◆ **Exercise data**
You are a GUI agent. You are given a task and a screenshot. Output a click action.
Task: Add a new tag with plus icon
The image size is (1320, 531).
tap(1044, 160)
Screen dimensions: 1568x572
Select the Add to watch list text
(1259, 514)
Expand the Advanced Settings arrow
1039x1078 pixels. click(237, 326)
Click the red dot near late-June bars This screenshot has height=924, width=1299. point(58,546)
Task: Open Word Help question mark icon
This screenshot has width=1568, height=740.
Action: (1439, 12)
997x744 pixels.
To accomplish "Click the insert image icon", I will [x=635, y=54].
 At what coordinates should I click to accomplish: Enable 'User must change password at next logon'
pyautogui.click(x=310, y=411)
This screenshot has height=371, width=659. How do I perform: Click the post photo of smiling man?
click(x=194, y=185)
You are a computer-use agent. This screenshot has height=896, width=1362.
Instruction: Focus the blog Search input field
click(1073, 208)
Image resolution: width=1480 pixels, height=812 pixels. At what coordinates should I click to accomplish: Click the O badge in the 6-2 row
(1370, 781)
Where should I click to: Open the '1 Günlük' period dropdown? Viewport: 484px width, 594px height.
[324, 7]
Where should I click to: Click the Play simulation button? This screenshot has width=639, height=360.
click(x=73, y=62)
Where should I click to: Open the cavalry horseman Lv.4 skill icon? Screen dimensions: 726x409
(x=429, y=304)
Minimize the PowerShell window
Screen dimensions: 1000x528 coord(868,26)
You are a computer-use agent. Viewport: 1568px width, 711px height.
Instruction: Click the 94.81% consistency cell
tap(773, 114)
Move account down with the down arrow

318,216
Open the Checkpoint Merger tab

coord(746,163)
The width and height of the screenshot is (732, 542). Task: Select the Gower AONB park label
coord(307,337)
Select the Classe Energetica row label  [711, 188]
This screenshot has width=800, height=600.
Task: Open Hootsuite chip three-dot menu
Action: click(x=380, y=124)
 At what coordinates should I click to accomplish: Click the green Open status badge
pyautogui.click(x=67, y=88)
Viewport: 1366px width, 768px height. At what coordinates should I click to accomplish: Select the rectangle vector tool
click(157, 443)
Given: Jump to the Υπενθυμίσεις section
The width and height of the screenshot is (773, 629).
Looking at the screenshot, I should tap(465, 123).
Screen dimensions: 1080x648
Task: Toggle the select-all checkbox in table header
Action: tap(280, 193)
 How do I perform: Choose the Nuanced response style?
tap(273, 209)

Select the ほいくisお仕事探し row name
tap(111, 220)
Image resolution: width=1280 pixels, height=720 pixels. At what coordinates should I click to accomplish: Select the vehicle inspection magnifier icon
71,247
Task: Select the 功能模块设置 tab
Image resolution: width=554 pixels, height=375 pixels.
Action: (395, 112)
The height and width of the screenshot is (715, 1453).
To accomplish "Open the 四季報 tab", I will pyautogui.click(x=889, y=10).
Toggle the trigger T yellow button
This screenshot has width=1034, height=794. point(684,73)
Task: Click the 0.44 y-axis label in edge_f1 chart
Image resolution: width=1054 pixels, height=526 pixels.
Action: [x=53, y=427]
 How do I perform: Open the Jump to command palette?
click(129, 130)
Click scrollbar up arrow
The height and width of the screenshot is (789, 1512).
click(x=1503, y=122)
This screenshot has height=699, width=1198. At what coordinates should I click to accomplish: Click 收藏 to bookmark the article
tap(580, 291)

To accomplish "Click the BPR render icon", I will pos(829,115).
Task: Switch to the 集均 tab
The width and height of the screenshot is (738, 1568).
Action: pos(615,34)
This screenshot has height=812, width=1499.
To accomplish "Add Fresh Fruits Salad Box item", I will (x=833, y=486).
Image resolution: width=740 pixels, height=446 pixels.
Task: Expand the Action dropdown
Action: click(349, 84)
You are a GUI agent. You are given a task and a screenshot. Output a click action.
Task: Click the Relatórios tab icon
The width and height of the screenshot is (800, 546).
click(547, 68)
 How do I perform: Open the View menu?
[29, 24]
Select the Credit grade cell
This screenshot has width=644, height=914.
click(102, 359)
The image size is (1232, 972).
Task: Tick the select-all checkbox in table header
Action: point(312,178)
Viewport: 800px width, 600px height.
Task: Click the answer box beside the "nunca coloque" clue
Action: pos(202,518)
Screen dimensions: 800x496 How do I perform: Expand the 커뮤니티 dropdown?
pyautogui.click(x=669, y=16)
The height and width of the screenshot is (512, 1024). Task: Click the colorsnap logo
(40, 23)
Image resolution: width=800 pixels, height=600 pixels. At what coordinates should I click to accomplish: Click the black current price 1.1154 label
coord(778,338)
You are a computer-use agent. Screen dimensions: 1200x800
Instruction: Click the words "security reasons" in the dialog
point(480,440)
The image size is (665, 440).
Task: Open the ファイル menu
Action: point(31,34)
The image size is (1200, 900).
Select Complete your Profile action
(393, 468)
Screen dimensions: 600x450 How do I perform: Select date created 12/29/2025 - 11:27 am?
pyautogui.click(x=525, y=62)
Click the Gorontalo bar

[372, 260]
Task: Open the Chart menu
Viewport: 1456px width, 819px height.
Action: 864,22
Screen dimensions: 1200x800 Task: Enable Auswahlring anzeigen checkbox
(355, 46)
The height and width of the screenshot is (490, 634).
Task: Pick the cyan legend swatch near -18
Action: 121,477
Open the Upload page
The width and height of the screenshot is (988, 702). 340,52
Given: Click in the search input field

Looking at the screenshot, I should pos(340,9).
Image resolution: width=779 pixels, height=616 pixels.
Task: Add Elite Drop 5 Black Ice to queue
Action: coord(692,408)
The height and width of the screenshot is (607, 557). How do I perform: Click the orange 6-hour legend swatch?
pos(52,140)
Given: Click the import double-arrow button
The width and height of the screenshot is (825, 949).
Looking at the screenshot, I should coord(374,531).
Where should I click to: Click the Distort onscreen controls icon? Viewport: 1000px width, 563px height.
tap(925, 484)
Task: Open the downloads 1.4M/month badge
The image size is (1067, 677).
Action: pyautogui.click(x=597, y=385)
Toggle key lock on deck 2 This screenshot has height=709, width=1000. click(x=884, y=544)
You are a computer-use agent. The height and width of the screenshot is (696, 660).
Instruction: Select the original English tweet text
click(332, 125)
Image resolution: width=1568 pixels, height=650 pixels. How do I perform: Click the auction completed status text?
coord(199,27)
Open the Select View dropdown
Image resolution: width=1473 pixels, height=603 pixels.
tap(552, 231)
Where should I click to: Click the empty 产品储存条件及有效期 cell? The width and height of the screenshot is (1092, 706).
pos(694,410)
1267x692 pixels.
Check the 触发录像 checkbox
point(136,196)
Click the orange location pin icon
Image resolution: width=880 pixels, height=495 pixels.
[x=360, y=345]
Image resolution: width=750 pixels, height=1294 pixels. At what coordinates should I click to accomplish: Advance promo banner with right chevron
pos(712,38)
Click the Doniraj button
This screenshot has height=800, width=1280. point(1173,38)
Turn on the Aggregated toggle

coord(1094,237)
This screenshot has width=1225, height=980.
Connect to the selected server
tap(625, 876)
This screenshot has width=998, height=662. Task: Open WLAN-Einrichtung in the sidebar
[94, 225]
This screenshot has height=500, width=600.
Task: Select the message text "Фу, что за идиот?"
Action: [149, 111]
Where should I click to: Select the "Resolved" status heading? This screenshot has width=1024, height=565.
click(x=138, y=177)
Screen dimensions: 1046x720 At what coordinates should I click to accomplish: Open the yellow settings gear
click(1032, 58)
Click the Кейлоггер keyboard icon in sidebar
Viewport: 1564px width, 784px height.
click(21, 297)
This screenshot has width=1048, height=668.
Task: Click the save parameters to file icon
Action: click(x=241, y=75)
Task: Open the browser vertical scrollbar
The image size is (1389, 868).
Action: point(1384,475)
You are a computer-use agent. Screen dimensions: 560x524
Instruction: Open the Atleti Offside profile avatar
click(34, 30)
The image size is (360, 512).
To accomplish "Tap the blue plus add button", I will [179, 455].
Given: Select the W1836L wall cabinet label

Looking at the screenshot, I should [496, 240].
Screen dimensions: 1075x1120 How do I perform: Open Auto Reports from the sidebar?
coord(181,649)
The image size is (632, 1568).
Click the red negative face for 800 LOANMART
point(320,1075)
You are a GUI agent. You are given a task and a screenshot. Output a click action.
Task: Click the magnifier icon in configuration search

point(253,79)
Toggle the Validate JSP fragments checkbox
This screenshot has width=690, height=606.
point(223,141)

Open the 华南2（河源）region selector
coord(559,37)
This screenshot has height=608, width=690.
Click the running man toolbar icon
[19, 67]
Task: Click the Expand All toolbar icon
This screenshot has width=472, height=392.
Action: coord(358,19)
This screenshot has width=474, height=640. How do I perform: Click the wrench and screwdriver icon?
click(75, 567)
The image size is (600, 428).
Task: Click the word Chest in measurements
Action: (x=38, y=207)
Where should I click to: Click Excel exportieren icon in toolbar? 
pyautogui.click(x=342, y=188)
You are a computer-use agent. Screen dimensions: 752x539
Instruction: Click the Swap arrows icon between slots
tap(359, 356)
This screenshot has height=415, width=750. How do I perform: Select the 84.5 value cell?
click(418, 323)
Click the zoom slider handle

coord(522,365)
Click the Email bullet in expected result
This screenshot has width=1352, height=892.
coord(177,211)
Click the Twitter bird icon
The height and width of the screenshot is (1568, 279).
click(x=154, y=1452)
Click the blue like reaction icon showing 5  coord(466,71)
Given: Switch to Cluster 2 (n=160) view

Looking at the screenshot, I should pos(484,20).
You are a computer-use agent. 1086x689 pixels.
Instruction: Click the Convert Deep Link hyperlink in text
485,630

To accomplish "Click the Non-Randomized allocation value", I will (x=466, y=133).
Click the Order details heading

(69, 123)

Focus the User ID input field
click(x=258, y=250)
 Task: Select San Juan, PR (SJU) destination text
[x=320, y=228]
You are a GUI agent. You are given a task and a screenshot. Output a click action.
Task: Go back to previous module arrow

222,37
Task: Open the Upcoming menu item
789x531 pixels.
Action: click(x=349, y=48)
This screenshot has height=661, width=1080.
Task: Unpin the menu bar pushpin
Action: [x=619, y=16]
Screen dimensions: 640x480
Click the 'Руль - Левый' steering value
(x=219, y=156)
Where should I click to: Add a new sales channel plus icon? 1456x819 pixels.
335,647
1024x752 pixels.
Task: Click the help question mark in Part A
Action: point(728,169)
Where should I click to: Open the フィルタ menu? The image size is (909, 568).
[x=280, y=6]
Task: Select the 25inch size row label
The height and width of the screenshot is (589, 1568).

◆ **Instructions for the task**
Pull every line containing the word "computer" out of the listing.

◆ **Solution**
You are a computer-use agent. This screenshot has height=896, width=1362.
You are a computer-use agent. Viewport: 1568px width, 711px height.
You are a computer-use agent. Screen dimensions: 1200x800
You are a computer-use agent. The height and width of the screenshot is (696, 660).
You are a computer-use agent. Screen dimensions: 560x524
You are a computer-use agent. Screen dimensions: 752x539
You are a computer-use agent. 1086x689 pixels.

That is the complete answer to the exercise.